No, this is not needed. Online video streaming nowadays uses a "playlist" of video chunks. These chunks are seperately encoded videos, so can easily be swapped out, or concatted to. This also means that an ad-blocker could ignore specific chunks if they know which ones to ignore.
No, if YouTube displays any UI such as a clickable link, that means it has to know how long the ad is. SponsorBlock could find this data as well. There is also the feature for clicking on a timestamp in a comment that would need to know the duration of the ad, so it should be findable somewhere, it just might be kind of hard.
In the short term, SponsorBlock will not work for people with this experiment.
Probably not. But it makes things harder. As always, uBlock Origin work best on Firefox-based browsers, especially now that we reach the end of manifest v2.
Maybe in the future, but at the moment it seems to only switch to this server-side ad injection via client-side flags.

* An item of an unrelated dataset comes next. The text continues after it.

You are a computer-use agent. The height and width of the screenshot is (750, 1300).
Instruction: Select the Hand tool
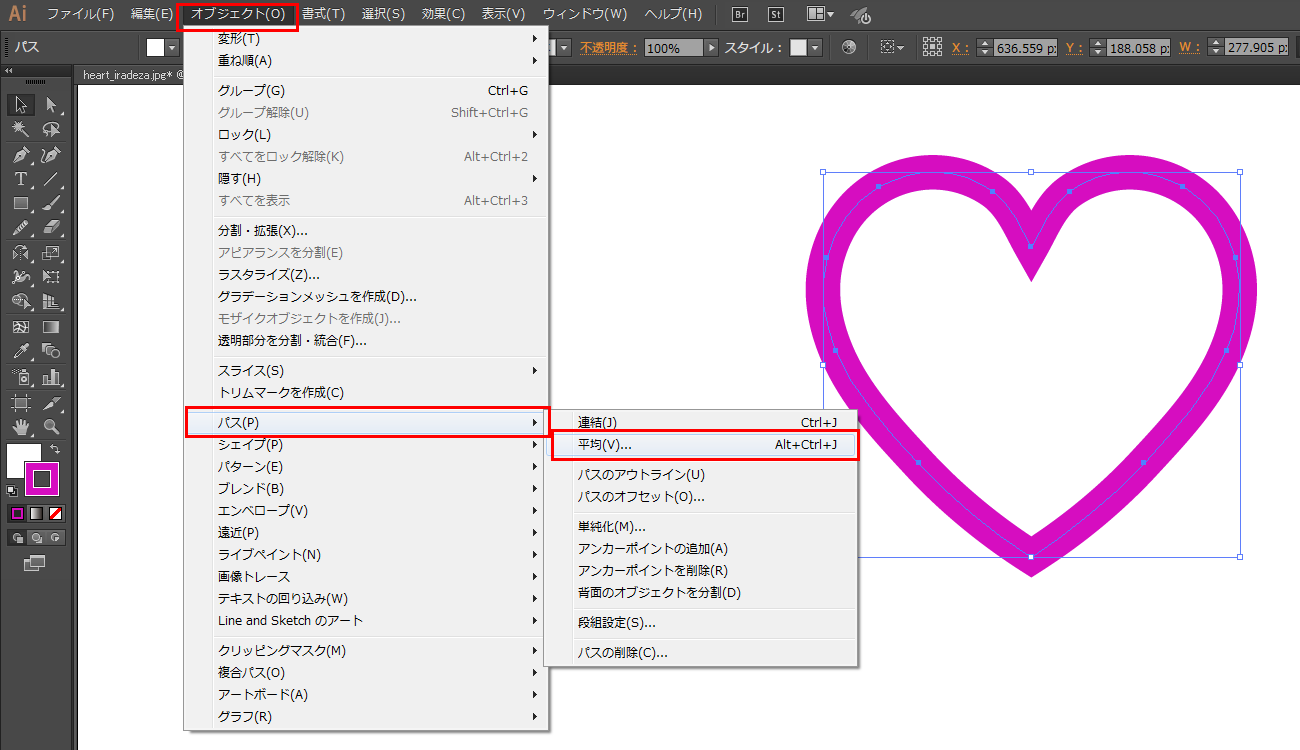pos(21,427)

The more pressing issue for these clients is the new sign in requirement to watch videos for some people.
The offsetting issue will affect DeArrow thumbnail submissions, but should be fixable in the same way as SponsorBlock.
In the worst case scenario, would it be possible to switch to a style of database based on hashes of "bad" chunks? If users have a client-side system that allows them to tag (if they wish to do so) intervals of a video they watched as "ads" (distinct from sponsors), each of those intervals might be expected to consist in bad chunks (the ad) surrounded by a few good chunks included by accident. But an ad is expected to recur in different videos and places, so the boundary good chunks will change. Once enough submissions share a common chunk sequence, all the common chunks can be deemed as the ad and their hashes persisted to be distributed as part of a blacklist database. This doesn't fully solve the problem of being able to watch the video continuously, but it does solve the problem of finding out what is part of the real video and how long it is; Sponsor entries can even be corrected after the fact to account for ad gaps identified later.